Police on Wednesday cleared the Honolulu homeless encampment on Kalakaua Avenue across from the Hawaii Convention Center, just six days before the APEC summit.

The row of tents and carts, positioned at the main entryway into Waikiki, would have been visible to diplomats and the international press. The Convention Center is the location for most APEC meetings and where the media center is located.

Officers from the Honolulu Police Department and volunteers from the Institute for Human Services swept in around 8 a.m.
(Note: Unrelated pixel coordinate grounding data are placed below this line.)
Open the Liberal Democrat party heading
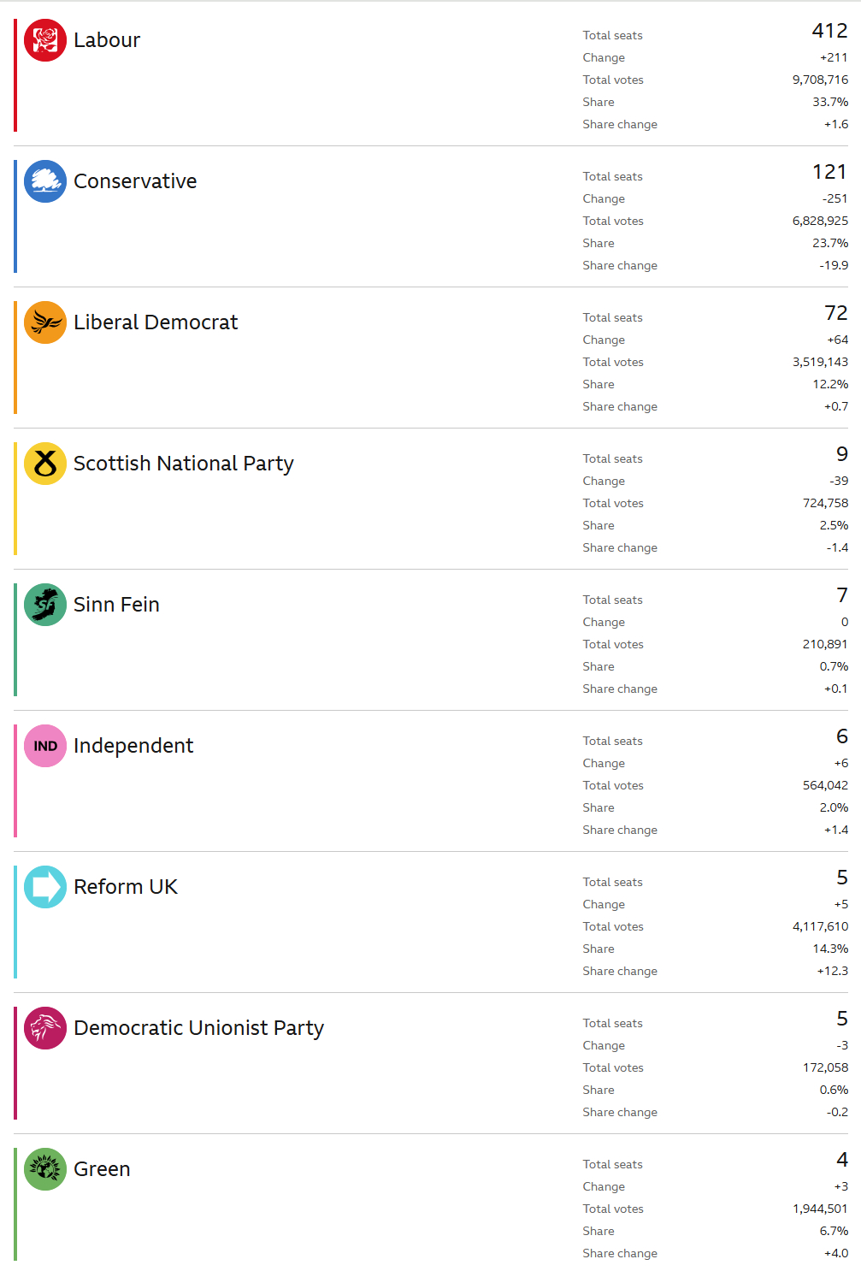 156,322
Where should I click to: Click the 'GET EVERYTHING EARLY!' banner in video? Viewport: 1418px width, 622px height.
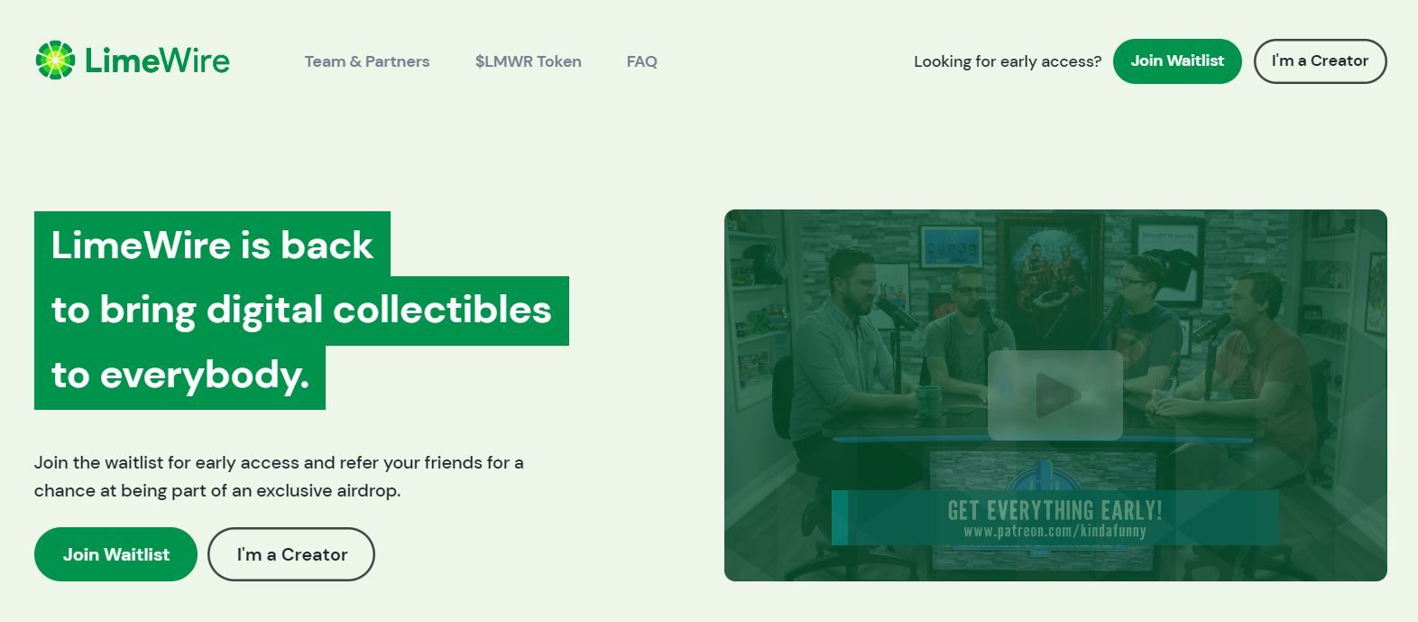1054,510
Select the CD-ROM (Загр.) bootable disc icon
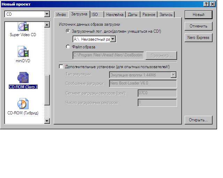223x178 pixels. coord(23,78)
Within hours, about eight homeless people and their belongings were gone from the block-long sidewalk and fence area that stretches from the old Hard Rock Cafe to the Ala Wai Canal.

One of those homeless men, who called himself Fleming, said he had been living in the area for about four months. Before that he spent four months at Ala Moana Park.
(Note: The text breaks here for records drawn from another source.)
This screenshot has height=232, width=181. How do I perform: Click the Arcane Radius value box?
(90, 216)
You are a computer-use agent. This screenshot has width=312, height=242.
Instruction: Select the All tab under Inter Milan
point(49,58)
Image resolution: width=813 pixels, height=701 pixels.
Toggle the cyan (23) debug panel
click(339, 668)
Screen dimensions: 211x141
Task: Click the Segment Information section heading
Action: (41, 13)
“I don’t know where I’m going to go — maybe Waianae,” he said. “I like go back to Maui.”

Fleming said the cops told him why he had to leave.

“APEC,” he said. “I don’t know what is that, but, you know, must be something very important.”

Not Because of APEC

Officially, APEC was said not to be the reason for the homeless removal. The land adjacent to the sidewalk is owned by PBS Hawaii.

“We’ve been working on this for months,” Leslie Wilcox, president and CEO of PBS Hawaii, told Civil Beat. “The strip of our land fronting the city sidewalk is not a place to live.”

She said the growing size of the encampment and complaints from neighbors — not the timing of APEC — prompted the cleanup.

“We obviously knew APEC was coming up, but we saw the problem months ago,” she said. “I realize this looks like it’s an APEC thing, but it’s really not.”

Wilcox said the organization worked with social services providers to “make sure people living there are offered services and alternative shelter.”

She said it took several months to iron out legal issues, including who has jurisdiction over the portion of the property being used by homeless individuals.

“PBS Hawaii bought that property out of bankruptcy, so sometimes you don’t get all the representation as with a normal transaction,” she said. “We had to do research … and just vet any restrictions on the property and then apply for permit to build a fence.”

The property has been listed for sale several times since PBS purchased it in November 2003. Wilcox said the property is on the market and a for sale sign will go up Saturday.

Shelters ‘Too Strict’

Some of the homeless campers were aware that they might be the target of a cleanup.

Donya Hernandes, 40, told Civil Beat Tuesday that she thought the government was trying to get rid of them because they are an “eyesore problem.”

“For government, it is easier to make us as a statistic and to get us out of their way until they are good and ready to deal with us on whatever terms they want to help us with on,” she said.

Hernandes said she struggles with depression. She said she has tried living in shelters, but the rules are too strict.

On Wednesday, Hernandes was no longer living across from the Convention Center.

No Arrests

Volunteers wearing gloves moved tents, carts and bicycle parts from the sidewalk to the adjacent lot that serves as a Reynolds Recycling drop-off spot.

One of the IHS volunteers, who identified himself as Dan, said the evacuation and cleanup was “fairly peaceful.”

HPD spokeswoman Michelle Yu told Civil Beat, “Everyone left on their own and there were no arrests.”

Dan, the IHS volunteer, said most of the homeless picked up their belongings and left right away. He was not sure where they were going.

“What we were told at IHS, they had been given notice several times,” he said.